In terms of purchase scams — where unsuspecting individuals are tricked into making payments for nonexistent goods or services — some methods exist to mitigate financial losses through the dispute chargeback processes. However, this approach involves considerable and also unsustainable operational expenses for banks, particularly as the volume of such activities continues to increase.

And, while banks have invested heavily in detecting money mules within their portfolios, fraudsters continue to target alternative products with vulnerabilities.

In recent years we have seen the introduction of fraud reporting through UK Finance specifically related to payment scams. The same currently does not exist for card scams with the majority still reported as unauthorized. It is difficult to understand how big this issue could be unless specific reporting is introduced for cards.

Moreover, there remains a shortage of standardized fraud labels for card scams, making it difficult for machine learning models or adaptive rules to efficiently detect card scam activity.

Will regulation be introduced to address the prevalence of card scams?

We have started to see regulation related to card scams with the first release of guidelines for the Payment Services Directive 3 (PSD3) which would see banks liable for customers that have been socially engineered into authenticating on behalf of fraudsters. Could we see further clarification given to gross negligence if a customer is either socially engineered to authenticate a payment or to make a payment themselves?

The increase in scams relating to cards only underscores the highly adaptable nature of fraudsters, emphasizing the need for continued innovation in fraud prevention strategies and technology.

It’s clear that there is a need for further intervention in this domain, especially as cases of social engineering continue to rise.

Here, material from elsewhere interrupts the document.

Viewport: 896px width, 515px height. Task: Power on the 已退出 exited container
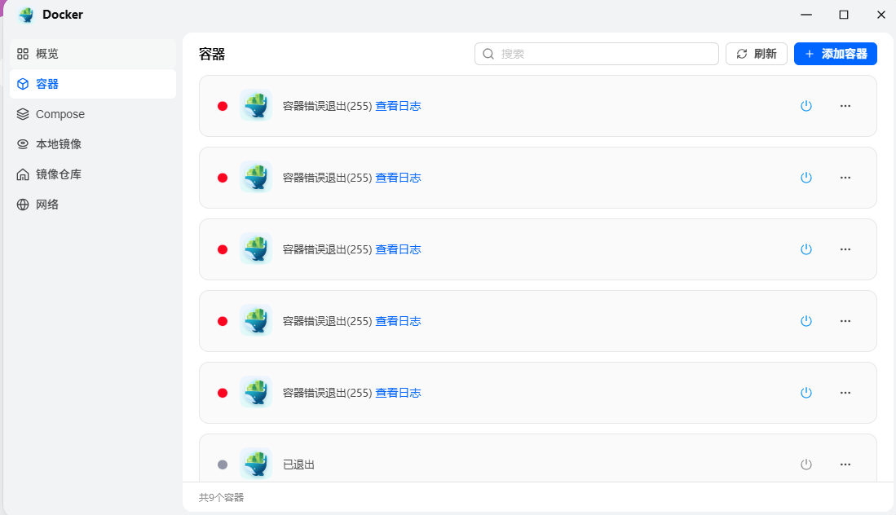(x=806, y=464)
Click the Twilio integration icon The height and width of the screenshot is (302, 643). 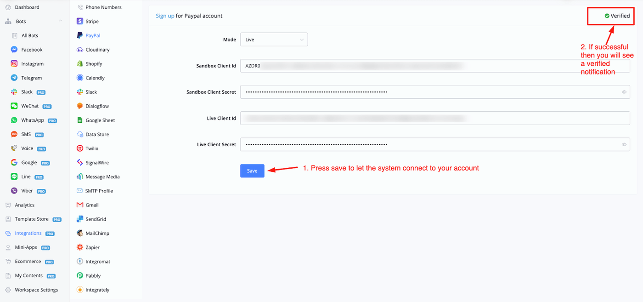pyautogui.click(x=80, y=148)
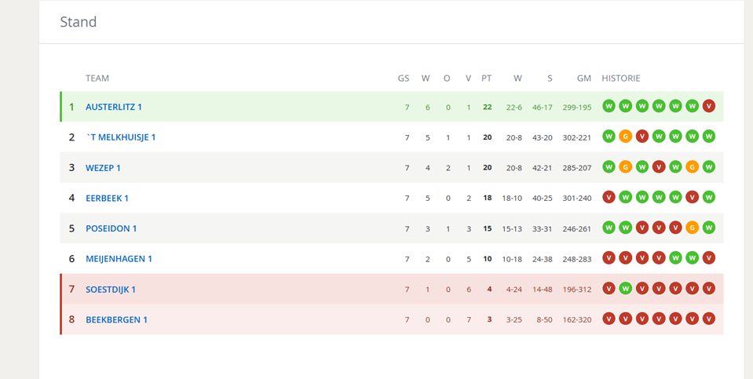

And, just as financial institutions are investing in identifying mules and scams, it’s important to remember that many fraudsters are skilled professionals — often operating within expansive networks — and have access to the ample resources needed to optimize their modus operandi.

Being vigilant of card scams might not be enough and as card scams continue to grow it is likely we will see a continued push for regulation that effectively addresses the evolving tactics of fraudsters and provides comprehensive protection for consumers and financial institutions alike.